À 40 km de l’Italie, en Maurienne, l’arrivée du loup en 1997 a remis en cause les pratiques d’élevage d’Hubert Covarel et de sa femme Marie, organisés en Gaec entre époux à Fontcouverte-La Toussuire, en Savoie. « À l’époque, nos brebis pâturaient l’été en alpage sans protection particulière et sans berger, se rappelle Hubert Covarel. Pris par les foins en contrebas (110 t en quarante jours), je venais voir mes animaux une fois par semaine, ou alors je montais le soir vérifier que tout allait bien. »
Quatre chiens par lot
Ce mode d’élevage en liberté a été brutalement condamné. « Alors qu’officiellement le loup n’était pas sur notre territoire, nous nous sommes rendus compte qu’il nous manquait 60 brebis et agneaux », expliquent les éleveurs.
En 1999, un an après que le loup a été officiellement identifié dans la région, Hubert Covarel a commencé, comme certains de ses collègues, à protéger son troupeau. « Pendant cinq ans, avant que le plan loup ne soit étendu aux Alpes du Nord, il a fallu se débrouiller par nous-mêmes. Avec des financements Emplois-jeunes, nous avons recruté des bergers et nous nous sommes rendus dans le sud de l’Italie pour ramener des chiens bergers des Abruzzes. » D’emblée opérationnels, ils ont donné de bons résultats face au loup.

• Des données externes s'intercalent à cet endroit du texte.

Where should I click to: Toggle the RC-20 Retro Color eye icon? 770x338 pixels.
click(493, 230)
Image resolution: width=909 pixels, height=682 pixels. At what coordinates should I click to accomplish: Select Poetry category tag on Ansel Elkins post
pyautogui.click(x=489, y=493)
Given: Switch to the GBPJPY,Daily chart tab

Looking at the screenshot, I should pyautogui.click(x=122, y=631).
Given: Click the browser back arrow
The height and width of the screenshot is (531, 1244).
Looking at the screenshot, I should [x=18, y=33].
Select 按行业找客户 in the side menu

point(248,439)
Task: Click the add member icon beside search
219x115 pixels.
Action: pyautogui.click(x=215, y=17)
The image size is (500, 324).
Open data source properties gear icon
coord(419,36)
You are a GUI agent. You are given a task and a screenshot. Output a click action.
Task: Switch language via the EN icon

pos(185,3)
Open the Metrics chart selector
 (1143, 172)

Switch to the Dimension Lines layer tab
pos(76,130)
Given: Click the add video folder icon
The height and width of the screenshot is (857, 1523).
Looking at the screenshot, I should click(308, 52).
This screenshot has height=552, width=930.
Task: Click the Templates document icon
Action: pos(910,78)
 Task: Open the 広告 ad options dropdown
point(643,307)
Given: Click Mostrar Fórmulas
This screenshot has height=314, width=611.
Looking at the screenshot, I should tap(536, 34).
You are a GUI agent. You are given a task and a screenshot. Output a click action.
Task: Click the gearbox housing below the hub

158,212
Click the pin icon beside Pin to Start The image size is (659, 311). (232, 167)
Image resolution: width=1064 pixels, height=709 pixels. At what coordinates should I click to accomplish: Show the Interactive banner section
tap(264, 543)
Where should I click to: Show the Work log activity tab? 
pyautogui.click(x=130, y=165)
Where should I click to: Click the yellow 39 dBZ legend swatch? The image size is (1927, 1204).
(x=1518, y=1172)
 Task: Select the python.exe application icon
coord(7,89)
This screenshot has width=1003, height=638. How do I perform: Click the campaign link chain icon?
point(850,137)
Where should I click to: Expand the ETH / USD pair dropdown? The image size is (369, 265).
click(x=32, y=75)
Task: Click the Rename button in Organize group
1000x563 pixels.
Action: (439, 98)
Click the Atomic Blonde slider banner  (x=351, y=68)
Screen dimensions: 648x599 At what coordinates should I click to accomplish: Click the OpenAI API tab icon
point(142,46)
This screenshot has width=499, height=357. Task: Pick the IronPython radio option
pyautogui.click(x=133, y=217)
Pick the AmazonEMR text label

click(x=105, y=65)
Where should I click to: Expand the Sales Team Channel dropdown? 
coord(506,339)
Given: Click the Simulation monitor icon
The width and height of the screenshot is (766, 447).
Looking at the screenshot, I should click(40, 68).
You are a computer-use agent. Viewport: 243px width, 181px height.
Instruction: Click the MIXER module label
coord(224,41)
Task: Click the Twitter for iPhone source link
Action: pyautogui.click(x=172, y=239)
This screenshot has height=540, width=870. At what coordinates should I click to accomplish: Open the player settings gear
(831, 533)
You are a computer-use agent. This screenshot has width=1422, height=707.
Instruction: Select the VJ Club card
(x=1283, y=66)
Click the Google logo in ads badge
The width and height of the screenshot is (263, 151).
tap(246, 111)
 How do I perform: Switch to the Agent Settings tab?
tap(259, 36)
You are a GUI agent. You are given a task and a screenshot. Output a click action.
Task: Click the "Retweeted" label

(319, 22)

Tant au niveau des capacités olfactives que de la puissance d’intervention, les chiens de protection s’imposent au prédateur à une condition : qu’ils soient suffisamment nombreux. « Pour une protection efficace dans nos conditions de montagne, il faut un minimum de quatre chiens par lot, souligne l’éleveur. Nous en avons onze, car nos animaux en alpage sont répartis en trois groupes. Avoir autant de chiens revient à gérer un second cheptel. Il faut s’en occuper, les entretenir, les soigner et les aimer. Nous sommes attachés à eux. Ils sont notre assurance tous risques. »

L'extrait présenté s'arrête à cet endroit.